* begin Document text *
Section 1926.652(c) governs trenches dug in hard and compact soil that exceed 5 feet in depth and are more than 8 feet in length. The standard requires that these trenches be shored or sloped, regardless of soil stability, unless the trench falls within one of the exceptions in Table P-1. See CCI, Inc., 80 OSAHRC 127/D4, 9 BNA OSHC 1169, 1173, 1981 CCH P25,091, p. 30,993 (No. 76-1228, 1980), appeal docketed, No. 81-1218 (10th Cir. Feb. 25, 1981); Heath & Stitch, Inc., 80 OSAHRC 65/E12, 8 BNA OSHC 1640, 1643, n.8, 1980 CCH OSHD P24,580, p. 30,151 n.8 (No. 14188, 1980), appeal dismissed, 641 F.2d 338 (5th Cir. 1981). Table P-1 permits an unshored trench dug in solid rock, shale, or cemented sand and gravel [*10] to have a 90 degree angle of repose. See CCI, Inc., 9 BNA OSHC at 1173, 1981 CCH OSHD at p. 30,994. To the extent that Wright & Lopez argues that saprolite is so stable that the walls of the trench need not satisfy the sloping requirements of Table P-1, the argument amounts to an impermissible challenge to the wisdom of the standard. The Commission does not have authority to consider that issue. Heath & Stich, Inc., 8 BNA OSHC at 1643, 1980 CCH OSHD at p. 30,152. Moreover, a trench wall composed of soils of differing strengths is only as stable as its weakest component. CCI, Inc., 9 BNA OSHC at 1173, 1981 CCH OSHD at p. 30,994. Thus, even if saprolite was expressly included in Table P-1, section 1926.652(c) would still require shoring or sloping because, according to undisputed testimony, the top 3 feet of the trench wall was composed of compact, crushed fill.
* end Document text *
* begin Data segment *
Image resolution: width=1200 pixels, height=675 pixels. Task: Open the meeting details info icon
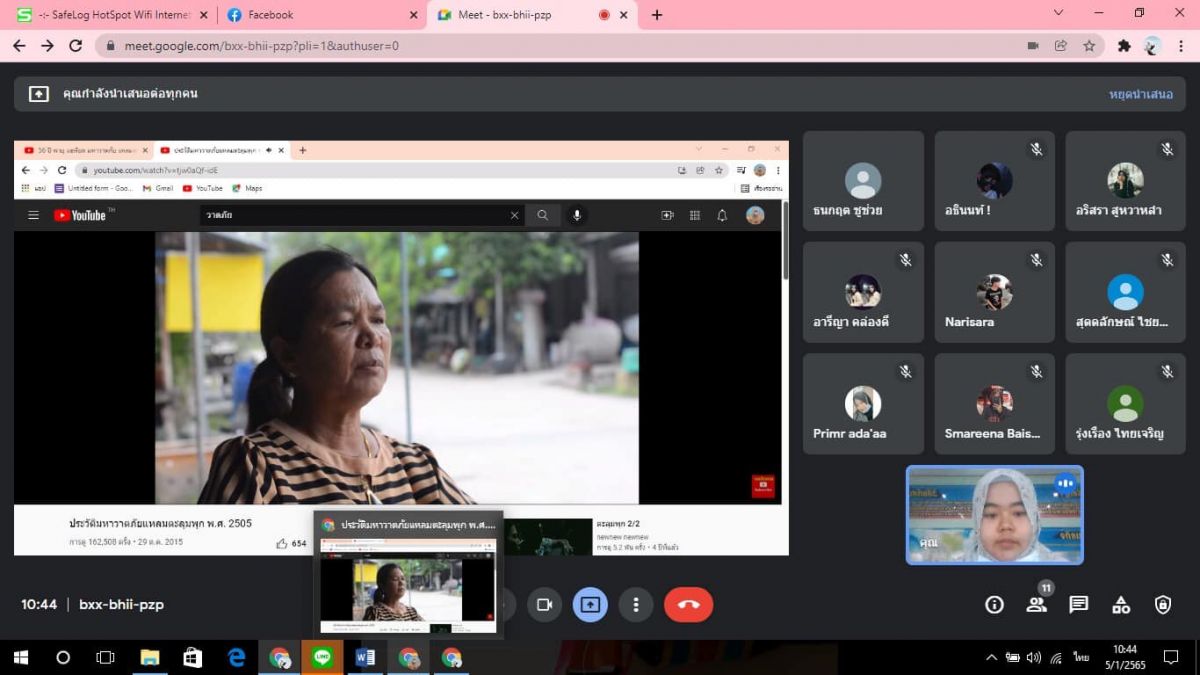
* end Data segment *
▶ **Problems and tasks**:
(A) Using the trench-safety ruling, answer each question in a few words:
(i) What depth and length must a trench exceed to fall under section 1926.652(c)?
(ii) What angle of repose does Table P-1 allow for an unshored trench dug in solid rock, shale, or cemented sand and gravel?
(iii) According to undisputed testimony, what made up the top 3 feet of the trench wall?
(B) Write the next paragraph of the trench-safety ruling, picking up after its final sentence.

▶ **Task answers**:
(A)
(i) More than 5 feet deep and more than 8 feet long.
(ii) 90 degrees.
(iii) Compact, crushed fill.

(B)
III

On review, Wright & Lopez offers several reasons to support its contention that the judge erred in finding a violation of section 1926.652(e). At the hearing it was undisputed that an employee was kneeling in the trench and operating an air hammer as the compliance officer approached the worksite. [*11] The compliance officer testified that the trench was located in one lane (blocked from traffic) of a four lane highway and that, as he stood by the trench, he could feel vibrations from the traffic on the other three lanes. The foreman, who observed the employee operating the air hammer in the trench, admitted that he was aware that the air hammer would cause vibrations but believed that it would not pose a danger. Inasmuch as the trench was shored immediately after the visit of the compliance officer, the actual exposure of the employee to the hazard presented by vibration in and around an unshored trench was 15 minutes.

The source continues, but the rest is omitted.